Otro aspecto relevante en el proyecto de reglamento pre publicado (aun cuando es un supuesto no contemplado en la Ley 32249) es la facultad que se ha otorgado al OSINERGMIN para preferir en ciertos casos la adjudicación de proyectos de generación nuevos en desmedro de activos de generación operativos. Es decir, que se prefieran los “electrones nuevos” sobre los “electrones viejos”. En este caso, el dilema es parecido al anterior: debe elegirse qué interés prevalece, si el de los proyectos nuevos que genuinamente desean incorporarse al mercado, o el de usuarios para quienes no importa quién sea el proveedor siempre que la energía sea la más barata.

No es mi intención repasar los demás aspectos que seguro serán revisados por las autoridades, pero sí considero necesario hacer hincapié en lo que creo que es un retroceso en la política regulatoria del sector eléctrico: ese espíritu detrás del proyecto de reglamento que ve al Estado como el controlador absoluto de las licitaciones, teniendo facultades para definir todas y cada una de las condiciones comerciales de los contratos de suministro.
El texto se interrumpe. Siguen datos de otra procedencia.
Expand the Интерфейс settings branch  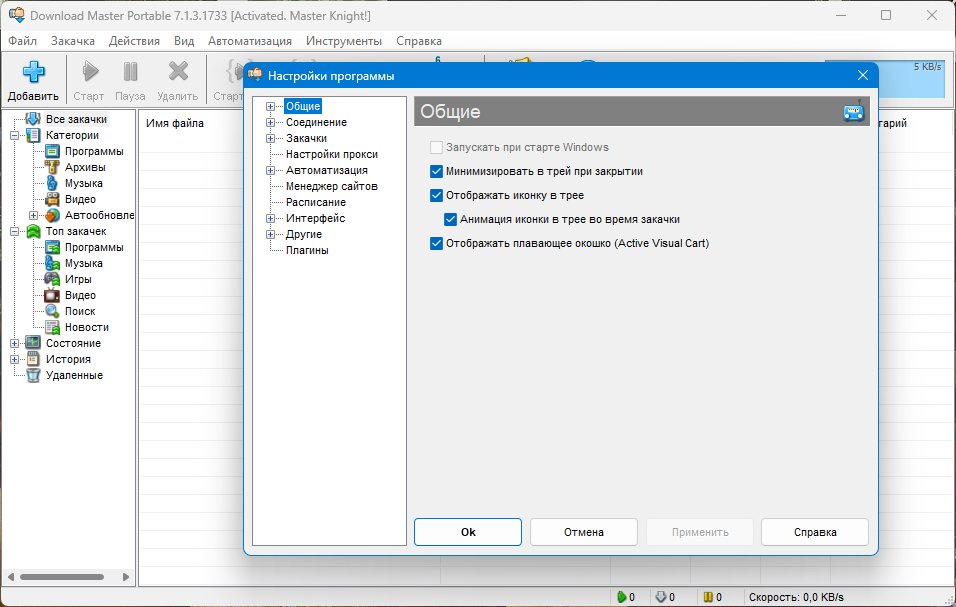pyautogui.click(x=270, y=218)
Preocupa que caminemos hacia un modelo de mayor planificación central en los tres segmentos de la industria. En transmisión ya es parte de nuestro esquema regulatorio actual; en generación para promover proyectos con cierto sesgo tecnológico; y, en distribución para eliminar cualquier resquicio de actuación privada en la contratación de la energía y potencia para el mercado regulado. Esta filosofía que propicia más Estado y menos mercado está lejos de ser un avance en términos regulatorios.